Look at the git log: git log --oneline -5. Check what changed: git diff HEAD~1. Open runbook.md to see which steps were completed [x]. If something went wrong, git checkout . undoes everything.
Set it up once, then drop tasks as folders whenever you need something done.
Install the skill: unzip 24x7.skill -d ~/.claude/skills/. Then tell Claude: "Set up a 24x7 runner at /my/workspace with idle behavior cleanup". Claude generates the workspace structure with runner, watchdog, hooks, and sandbox.
Copy the generated files to your workspace, make scripts executable, and start: ./runner-bg.sh. The runner now polls the inbox every 30 seconds.

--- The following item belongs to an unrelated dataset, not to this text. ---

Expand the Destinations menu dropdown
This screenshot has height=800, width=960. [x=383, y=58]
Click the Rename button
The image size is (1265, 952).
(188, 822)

Start the watchdog in a second terminal: ./watchdog.sh
Create a folder in inbox/ with a task.md describing the assignment and optionally a materials/ folder with input files. The runner detects it automatically, moves it to working/, spawns a fresh Claude session, and routes the result to outbox/ or failed/.

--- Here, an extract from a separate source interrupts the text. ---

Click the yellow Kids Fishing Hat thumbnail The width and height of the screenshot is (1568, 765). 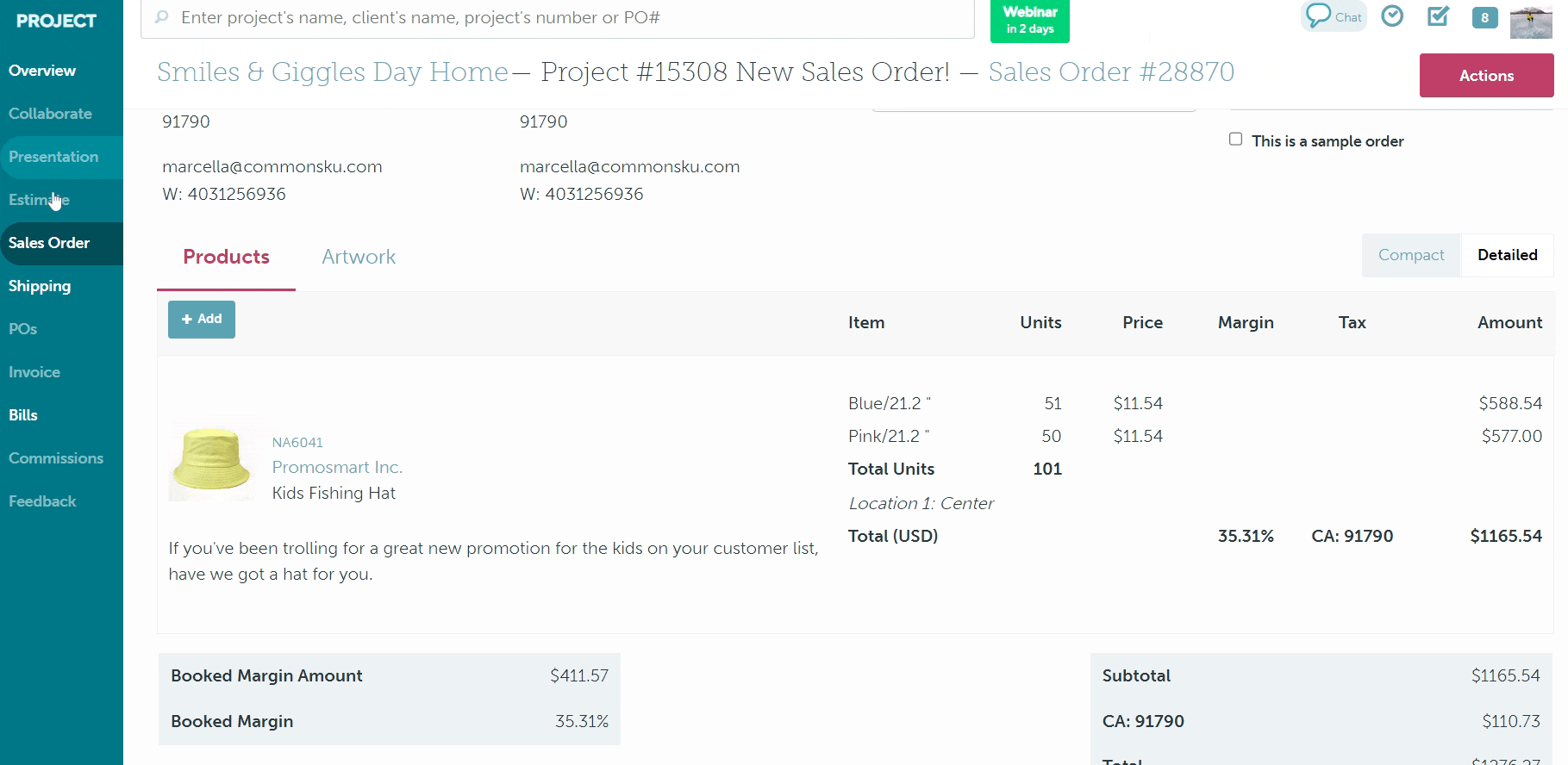point(212,461)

Check outbox/your-task/output/ for the deliverables. Read outbox/your-task/log.md for what Claude did. Failed tasks land in failed/ with error information in their log.md.
A single Claude session running for hours suffers from "context rot" — Claude becomes increasingly unreliable as context accumulates and gets compressed. The 24x7 runner avoids this entirely: the bash loop is the daemon (runs forever), Claude is the worker (fresh session per task, exits cleanly). Every task gets Claude at full quality.
Autonomous Claude Code is powerful but not magic. Here's what you need to know before you start.
Both skills run Claude Code in headless mode. Every tool call, every file read, every response consumes API credits. A Nightshift run might cost $5–50 depending on complexity. A 24x7 runner generates continuous costs. Monitor your usage at console.anthropic.com. For 24x7, set idle to "sleep" if cost is a concern — this prevents Claude from burning credits when no tasks are waiting.
The generated sandbox profile is just a file. You must explicitly start with sandbox-exec -f sandbox.sb ./run.sh. Without it, Claude has full access to your entire user account. The PreToolUse hook catches obvious destructive commands via pattern matching, but it's not a real security boundary — the sandbox is. On Linux, use Docker or a dedicated user account instead of sandbox-exec.
Vague steps produce vague results. "Implement auth" can mean anything — Claude will guess, and in headless mode, nobody corrects the guess. Good steps include file paths, function names, or shell commands. The 15-point validation catches the worst offenders, but you should review the runbook before starting. If a runbook needs more than 20 steps, split it into multiple runs.
Without a clean git state, you have no rollback. The runner warns you about uncommitted changes (non-blocking), but it's your responsibility to commit first. git checkout . is your emergency brake — it only works if you committed before the run.
sandbox-exec is a macOS-only feature (deprecated but functional). On Linux, run Claude inside a Docker container with mounted volumes, or create a dedicated user account with limited permissions. The hooks and watchdog work on any platform — only the kernel-level sandbox is macOS-specific.
Nightshift handles compression with two mechanisms: the SessionStart hook re-injects the plan after /compact, and the Stop hook repeats constraints every 5 steps. This works well for 10–20 step runbooks. For very long tasks (30+ steps), quality degrades even with these mechanisms. Split into multiple runs instead. The 24x7 skill avoids this entirely with fresh sessions per task.
The claude command must be installed and authenticated. These skills generate setups that use claude -p (headless mode).
The runner scripts are bash. The build script is Python. Hooks use jq to parse JSON. All three must be in your PATH.
For sandbox-exec kernel-level isolation. Works on Linux without the sandbox — use Docker or a dedicated user instead.
Nightshift commits results to your repo. Without git, there's no rollback. For 24x7, any directory works.